Exercise requirements: Set down, exactly as written, every line from the one containing "拜多阿, 索马里 (25, 2420)" through the end of the listing.

Materials provided:

::::::::::

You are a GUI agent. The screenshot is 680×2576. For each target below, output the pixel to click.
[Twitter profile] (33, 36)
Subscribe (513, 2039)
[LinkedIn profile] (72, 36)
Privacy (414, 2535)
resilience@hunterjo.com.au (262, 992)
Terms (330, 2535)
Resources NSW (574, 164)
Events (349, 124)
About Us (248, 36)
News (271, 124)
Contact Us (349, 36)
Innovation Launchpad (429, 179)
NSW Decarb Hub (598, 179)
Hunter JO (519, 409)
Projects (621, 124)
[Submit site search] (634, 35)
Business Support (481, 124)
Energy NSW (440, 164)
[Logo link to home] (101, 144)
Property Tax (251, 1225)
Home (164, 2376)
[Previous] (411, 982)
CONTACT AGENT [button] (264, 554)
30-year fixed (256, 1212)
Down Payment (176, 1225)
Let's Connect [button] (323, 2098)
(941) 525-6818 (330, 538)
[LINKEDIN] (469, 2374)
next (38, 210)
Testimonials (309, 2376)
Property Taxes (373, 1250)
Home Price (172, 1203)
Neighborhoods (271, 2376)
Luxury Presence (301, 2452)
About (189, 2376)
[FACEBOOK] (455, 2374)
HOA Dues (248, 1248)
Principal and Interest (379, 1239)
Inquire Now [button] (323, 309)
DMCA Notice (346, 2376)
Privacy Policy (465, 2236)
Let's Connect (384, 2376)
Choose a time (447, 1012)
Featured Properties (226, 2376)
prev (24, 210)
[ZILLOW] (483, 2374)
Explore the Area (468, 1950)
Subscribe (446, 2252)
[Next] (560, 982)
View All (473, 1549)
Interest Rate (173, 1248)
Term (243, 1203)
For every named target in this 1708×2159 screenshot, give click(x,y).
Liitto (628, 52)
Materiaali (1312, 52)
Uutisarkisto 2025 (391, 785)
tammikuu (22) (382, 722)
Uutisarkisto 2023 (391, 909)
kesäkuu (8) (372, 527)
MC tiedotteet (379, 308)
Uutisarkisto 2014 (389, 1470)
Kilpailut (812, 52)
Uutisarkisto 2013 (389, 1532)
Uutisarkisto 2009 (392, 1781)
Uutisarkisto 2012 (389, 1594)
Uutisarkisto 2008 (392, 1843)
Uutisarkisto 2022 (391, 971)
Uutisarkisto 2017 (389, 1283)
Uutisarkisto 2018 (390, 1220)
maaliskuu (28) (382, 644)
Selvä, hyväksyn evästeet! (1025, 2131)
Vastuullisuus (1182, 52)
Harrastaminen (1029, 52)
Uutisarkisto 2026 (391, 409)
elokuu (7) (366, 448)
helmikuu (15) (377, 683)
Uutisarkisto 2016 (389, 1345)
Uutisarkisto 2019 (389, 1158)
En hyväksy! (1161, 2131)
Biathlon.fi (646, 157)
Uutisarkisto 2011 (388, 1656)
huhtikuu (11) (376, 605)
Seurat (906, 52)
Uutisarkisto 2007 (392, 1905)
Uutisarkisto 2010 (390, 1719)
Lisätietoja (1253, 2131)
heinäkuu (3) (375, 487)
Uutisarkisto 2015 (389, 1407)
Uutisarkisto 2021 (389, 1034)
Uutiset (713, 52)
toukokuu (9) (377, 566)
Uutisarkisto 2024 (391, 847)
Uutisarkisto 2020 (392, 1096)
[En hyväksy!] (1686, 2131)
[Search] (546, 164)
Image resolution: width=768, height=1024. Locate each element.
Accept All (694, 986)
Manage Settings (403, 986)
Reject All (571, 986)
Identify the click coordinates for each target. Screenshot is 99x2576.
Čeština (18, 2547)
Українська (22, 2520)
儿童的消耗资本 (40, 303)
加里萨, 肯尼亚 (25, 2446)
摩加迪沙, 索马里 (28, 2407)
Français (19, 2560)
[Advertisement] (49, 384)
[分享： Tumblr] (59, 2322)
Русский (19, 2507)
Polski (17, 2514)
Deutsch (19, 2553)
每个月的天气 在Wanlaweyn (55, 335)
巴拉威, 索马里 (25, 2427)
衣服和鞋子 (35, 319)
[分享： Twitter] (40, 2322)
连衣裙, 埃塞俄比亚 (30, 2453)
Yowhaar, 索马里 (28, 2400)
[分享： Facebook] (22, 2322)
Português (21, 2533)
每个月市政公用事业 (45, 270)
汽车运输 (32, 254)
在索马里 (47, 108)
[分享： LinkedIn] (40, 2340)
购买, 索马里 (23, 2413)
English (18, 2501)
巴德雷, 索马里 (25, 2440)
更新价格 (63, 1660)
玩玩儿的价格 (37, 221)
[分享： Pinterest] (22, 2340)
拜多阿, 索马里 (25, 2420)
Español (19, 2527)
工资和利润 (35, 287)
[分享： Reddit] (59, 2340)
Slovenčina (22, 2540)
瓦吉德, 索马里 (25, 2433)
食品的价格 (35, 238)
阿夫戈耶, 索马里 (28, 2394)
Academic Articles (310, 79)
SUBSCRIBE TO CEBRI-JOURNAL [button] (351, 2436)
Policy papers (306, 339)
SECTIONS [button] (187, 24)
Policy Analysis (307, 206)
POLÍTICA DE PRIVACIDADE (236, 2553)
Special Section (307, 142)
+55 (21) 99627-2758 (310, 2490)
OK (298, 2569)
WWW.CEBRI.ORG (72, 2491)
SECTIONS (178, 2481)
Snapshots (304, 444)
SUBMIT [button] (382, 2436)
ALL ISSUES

::::::::::

Task solution:
拜多阿, 索马里 (25, 2420)
Español (19, 2527)
工资和利润 (35, 287)
[分享： Reddit] (59, 2340)
Slovenčina (22, 2540)
瓦吉德, 索马里 (25, 2433)
食品的价格 (35, 238)
阿夫戈耶, 索马里 (28, 2394)
Academic Articles (310, 79)
SUBSCRIBE TO CEBRI-JOURNAL [button] (351, 2436)
Policy papers (306, 339)
SECTIONS [button] (187, 24)
Policy Analysis (307, 206)
POLÍTICA DE PRIVACIDADE (236, 2553)
Special Section (307, 142)
+55 (21) 99627-2758 (310, 2490)
OK (298, 2569)
WWW.CEBRI.ORG (72, 2491)
SECTIONS (178, 2481)
Snapshots (304, 444)
SUBMIT [button] (382, 2436)
ALL ISSUES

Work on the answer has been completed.